Coup plot inquiry moves to Guernsey bank
David Pallister
Wednesday September 8, 2004
The Guardian
Sitting before Lieutenant Bailiff Christopher Day, Alan Merrien, for the president, revealed that he was also seeking safe deposit boxes, which may hold contracts between the companies and individuals involved. Mr Merrien said: "Those who instigated and financed the plot are sitting comfortably in London and letting others take the consequences. There are others whose identities are not yet known."
Mr Merrien had originally won a disclosure order against the bank in April. But this had been stayed on an application from lawyers for one of Mr Mann's Guernsey companies, Systems Design. Yesterday's hearing was brought by Systems Design to discharge the order completely.
Connecting the alleged conspirators, Mr Merrien itemised transfers totalling $230,000 (£135,000) from Systems Design to a bank account in the Equatorial Guinea capital, Malabo, controlled by the South African arms dealer Nick du Toit.

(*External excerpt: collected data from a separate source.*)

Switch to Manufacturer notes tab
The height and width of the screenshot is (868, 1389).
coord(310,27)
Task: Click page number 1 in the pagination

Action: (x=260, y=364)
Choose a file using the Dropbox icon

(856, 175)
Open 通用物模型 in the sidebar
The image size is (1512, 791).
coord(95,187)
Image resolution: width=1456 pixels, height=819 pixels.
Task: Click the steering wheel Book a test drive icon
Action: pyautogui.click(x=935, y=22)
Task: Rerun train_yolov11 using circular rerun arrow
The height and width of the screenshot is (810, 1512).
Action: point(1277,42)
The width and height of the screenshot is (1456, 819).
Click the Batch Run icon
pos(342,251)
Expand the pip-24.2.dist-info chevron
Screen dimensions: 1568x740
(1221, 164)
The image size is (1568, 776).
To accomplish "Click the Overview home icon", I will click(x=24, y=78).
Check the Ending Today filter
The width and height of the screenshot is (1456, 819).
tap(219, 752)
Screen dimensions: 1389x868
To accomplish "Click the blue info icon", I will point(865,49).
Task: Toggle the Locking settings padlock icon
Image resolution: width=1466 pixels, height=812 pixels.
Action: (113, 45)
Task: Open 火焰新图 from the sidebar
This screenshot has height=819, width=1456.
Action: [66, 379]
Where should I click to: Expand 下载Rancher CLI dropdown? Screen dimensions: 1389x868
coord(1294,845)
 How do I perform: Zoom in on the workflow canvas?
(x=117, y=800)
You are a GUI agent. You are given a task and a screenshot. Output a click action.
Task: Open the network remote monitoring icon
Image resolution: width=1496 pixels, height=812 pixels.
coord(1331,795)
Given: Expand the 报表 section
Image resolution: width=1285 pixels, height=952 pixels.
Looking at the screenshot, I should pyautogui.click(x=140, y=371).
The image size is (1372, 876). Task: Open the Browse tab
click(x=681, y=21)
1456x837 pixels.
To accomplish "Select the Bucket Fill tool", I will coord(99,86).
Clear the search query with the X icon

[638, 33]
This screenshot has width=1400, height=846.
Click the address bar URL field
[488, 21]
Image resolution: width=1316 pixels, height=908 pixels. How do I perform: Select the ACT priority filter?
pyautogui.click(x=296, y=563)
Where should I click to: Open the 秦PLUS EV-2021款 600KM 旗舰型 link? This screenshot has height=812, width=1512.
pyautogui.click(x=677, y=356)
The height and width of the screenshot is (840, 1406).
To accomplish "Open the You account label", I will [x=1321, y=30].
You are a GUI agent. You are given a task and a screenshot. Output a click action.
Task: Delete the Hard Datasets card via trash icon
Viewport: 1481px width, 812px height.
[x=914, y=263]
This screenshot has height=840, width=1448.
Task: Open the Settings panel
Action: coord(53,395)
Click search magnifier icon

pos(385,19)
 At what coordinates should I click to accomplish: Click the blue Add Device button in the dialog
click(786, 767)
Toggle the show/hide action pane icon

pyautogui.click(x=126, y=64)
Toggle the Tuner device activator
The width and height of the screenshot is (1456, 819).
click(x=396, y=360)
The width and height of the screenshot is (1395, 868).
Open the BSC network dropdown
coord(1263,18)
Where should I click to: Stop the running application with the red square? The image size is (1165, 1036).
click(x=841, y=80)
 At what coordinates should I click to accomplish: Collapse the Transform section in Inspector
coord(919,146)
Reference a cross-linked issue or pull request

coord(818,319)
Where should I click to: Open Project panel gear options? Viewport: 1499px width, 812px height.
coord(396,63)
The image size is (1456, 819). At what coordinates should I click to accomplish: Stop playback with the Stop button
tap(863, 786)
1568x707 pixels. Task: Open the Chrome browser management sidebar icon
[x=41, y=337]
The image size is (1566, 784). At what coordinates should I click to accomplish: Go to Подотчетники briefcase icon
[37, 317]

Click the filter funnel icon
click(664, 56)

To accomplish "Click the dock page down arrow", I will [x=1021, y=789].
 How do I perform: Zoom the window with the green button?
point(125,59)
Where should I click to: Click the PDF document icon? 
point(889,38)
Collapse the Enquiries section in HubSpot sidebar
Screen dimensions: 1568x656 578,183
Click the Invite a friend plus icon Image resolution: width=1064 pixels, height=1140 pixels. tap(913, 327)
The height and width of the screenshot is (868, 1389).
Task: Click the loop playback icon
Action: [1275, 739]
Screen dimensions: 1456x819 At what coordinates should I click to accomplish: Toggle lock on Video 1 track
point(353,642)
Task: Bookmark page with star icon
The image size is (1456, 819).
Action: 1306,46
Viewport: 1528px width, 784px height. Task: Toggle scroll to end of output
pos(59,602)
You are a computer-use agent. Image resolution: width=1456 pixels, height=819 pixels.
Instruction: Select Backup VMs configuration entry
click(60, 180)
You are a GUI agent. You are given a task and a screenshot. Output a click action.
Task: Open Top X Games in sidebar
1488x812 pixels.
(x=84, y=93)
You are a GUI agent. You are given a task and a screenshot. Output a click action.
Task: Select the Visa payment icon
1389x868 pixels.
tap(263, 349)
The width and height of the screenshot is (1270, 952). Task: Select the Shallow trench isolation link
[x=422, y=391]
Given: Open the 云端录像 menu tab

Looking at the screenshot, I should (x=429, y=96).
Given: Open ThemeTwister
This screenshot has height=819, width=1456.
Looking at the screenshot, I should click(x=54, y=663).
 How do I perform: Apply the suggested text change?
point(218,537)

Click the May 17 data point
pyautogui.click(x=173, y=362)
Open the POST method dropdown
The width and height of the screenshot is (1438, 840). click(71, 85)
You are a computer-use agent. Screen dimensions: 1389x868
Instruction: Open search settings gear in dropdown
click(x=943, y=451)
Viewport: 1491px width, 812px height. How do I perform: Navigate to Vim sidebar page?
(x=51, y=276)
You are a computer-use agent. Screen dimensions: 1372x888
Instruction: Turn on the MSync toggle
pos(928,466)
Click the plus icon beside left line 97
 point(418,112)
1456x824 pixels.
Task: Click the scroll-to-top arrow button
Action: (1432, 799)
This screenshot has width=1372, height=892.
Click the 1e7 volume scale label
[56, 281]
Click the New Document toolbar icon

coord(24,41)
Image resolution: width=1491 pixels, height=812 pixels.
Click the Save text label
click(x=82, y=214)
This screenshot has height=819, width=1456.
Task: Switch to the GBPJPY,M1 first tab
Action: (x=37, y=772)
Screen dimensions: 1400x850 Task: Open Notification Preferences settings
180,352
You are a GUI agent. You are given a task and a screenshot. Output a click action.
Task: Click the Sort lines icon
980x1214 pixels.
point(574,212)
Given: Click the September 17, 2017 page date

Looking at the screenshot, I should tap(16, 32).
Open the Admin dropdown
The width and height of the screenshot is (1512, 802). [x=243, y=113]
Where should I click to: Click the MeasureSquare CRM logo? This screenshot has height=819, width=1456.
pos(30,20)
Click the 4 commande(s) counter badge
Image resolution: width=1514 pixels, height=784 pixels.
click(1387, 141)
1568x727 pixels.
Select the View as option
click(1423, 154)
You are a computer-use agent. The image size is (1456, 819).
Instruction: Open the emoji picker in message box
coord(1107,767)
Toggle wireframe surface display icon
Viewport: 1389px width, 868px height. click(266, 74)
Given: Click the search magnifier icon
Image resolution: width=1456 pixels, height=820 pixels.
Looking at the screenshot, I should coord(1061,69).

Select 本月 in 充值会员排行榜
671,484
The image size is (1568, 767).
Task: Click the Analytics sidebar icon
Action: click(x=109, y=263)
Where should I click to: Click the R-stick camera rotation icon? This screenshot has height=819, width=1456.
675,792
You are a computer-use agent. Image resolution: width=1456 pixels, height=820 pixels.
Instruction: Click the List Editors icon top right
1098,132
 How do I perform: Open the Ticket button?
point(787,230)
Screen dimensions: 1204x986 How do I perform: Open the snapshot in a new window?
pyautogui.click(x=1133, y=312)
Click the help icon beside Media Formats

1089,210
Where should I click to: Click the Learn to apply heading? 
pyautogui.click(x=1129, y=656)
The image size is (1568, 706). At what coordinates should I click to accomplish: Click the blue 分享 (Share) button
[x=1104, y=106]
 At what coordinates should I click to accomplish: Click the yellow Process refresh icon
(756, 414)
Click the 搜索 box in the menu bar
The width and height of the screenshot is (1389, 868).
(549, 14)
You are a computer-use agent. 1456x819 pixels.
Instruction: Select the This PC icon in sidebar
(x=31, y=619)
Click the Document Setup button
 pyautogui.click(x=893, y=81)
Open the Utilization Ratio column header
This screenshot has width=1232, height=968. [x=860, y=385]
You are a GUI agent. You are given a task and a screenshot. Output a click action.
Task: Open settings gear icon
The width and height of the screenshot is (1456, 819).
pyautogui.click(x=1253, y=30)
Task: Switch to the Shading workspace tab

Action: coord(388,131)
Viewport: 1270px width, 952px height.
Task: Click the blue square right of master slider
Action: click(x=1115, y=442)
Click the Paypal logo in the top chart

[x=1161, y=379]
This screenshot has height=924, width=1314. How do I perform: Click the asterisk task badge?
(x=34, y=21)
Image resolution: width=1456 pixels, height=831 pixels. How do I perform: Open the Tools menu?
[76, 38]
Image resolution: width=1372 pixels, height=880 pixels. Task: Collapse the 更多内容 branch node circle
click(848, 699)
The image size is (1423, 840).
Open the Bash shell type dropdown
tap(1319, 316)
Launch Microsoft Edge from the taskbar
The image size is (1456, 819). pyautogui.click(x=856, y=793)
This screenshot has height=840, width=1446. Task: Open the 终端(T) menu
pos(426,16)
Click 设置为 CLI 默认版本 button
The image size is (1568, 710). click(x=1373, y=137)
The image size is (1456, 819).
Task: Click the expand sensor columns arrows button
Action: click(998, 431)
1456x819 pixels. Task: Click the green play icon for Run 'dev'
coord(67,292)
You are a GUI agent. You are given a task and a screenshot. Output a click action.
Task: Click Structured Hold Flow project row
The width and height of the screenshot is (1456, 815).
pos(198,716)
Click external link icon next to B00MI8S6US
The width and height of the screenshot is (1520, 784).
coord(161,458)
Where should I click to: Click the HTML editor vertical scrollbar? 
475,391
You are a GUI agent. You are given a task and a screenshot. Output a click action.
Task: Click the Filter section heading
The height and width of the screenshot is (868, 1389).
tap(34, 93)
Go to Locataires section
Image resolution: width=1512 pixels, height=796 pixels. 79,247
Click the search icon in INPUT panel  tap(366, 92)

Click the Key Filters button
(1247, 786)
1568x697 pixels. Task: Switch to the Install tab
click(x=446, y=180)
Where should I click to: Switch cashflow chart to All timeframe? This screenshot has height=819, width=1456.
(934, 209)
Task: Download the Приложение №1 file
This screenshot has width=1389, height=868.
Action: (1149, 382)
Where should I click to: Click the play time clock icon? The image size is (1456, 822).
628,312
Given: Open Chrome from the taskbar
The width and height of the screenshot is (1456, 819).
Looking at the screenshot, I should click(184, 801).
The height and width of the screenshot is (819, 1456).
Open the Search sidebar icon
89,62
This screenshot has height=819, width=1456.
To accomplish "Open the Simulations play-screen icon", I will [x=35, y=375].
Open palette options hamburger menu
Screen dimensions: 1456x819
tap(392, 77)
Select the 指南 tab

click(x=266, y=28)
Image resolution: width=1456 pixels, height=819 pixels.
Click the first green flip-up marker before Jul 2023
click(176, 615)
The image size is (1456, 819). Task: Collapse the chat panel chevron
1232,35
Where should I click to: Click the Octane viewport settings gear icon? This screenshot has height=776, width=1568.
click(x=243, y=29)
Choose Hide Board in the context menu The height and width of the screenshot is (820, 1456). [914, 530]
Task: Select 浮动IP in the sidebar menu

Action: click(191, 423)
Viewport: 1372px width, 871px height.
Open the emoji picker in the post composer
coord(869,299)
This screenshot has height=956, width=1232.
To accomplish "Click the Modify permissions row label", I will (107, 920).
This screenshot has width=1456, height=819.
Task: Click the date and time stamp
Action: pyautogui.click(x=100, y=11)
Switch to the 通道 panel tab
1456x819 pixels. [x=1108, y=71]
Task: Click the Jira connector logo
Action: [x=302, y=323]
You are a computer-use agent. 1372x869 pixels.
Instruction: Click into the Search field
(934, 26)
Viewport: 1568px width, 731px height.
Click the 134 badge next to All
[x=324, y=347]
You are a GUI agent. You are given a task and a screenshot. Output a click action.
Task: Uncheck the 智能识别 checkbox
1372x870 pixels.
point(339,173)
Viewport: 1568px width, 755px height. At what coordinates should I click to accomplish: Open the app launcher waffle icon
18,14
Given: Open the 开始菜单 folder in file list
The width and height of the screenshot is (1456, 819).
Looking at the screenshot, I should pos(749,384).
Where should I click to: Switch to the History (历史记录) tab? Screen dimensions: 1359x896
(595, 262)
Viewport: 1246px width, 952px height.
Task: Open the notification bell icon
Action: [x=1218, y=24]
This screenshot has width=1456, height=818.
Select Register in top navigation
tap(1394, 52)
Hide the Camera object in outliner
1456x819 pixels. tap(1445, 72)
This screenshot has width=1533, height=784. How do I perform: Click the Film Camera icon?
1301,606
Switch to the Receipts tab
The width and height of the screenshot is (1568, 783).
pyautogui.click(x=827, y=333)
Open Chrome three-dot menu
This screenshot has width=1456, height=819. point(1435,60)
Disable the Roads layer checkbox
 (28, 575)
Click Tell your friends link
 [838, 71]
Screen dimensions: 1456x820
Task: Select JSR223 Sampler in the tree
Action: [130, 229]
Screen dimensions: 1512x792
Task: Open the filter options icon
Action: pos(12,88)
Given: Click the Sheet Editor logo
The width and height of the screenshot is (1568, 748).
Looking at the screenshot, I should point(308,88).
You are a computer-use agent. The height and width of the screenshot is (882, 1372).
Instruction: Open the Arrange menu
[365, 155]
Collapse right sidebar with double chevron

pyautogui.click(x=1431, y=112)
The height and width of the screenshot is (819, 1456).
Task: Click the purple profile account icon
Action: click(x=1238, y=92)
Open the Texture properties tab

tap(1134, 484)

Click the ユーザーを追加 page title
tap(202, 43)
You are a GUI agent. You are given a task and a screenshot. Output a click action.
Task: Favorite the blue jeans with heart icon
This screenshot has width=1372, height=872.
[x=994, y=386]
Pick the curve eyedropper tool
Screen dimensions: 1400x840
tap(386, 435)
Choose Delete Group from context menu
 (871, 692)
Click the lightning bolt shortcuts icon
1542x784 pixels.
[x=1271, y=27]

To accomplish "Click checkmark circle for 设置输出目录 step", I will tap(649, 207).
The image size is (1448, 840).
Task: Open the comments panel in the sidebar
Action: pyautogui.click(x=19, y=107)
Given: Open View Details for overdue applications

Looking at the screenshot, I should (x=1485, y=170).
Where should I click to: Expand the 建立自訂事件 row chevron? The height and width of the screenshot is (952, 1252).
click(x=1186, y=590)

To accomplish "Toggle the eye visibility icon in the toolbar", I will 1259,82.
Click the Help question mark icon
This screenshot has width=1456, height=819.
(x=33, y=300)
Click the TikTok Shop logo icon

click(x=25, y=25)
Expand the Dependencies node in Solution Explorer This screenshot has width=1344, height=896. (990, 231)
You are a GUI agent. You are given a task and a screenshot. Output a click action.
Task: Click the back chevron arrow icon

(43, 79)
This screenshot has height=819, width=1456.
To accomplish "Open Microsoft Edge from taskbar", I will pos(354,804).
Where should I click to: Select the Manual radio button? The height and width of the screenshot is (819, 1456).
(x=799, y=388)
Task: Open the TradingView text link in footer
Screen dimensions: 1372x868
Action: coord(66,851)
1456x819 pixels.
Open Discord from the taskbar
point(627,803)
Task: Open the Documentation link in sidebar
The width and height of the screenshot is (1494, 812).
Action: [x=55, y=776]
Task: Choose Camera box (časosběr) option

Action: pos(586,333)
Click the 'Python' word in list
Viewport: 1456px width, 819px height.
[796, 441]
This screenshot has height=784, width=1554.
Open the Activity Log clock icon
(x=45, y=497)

With 13 other mercenaries he is standing trial in Malabo and faces the death penalty.
Mr Merrien said the bank information would be used in a high court action brought by the president in London against the alleged plotters. These people are named on the writ as Mr Mann, British businessmen Greg Wales and Ely Calil, and the opposition leader Severo Moto, who is in exile in Spain. The court was briefly adjourned in the morning after the surprise production of an affidavit from a London solicitor acting for the Mann family. The affidavit said that Mr Mann was concerned about the uses to which the information might be put - a concern echoed by Nick Barnes, acting for Systems Design. "There is a serious risk that the undertaking
would not be complied with," he said.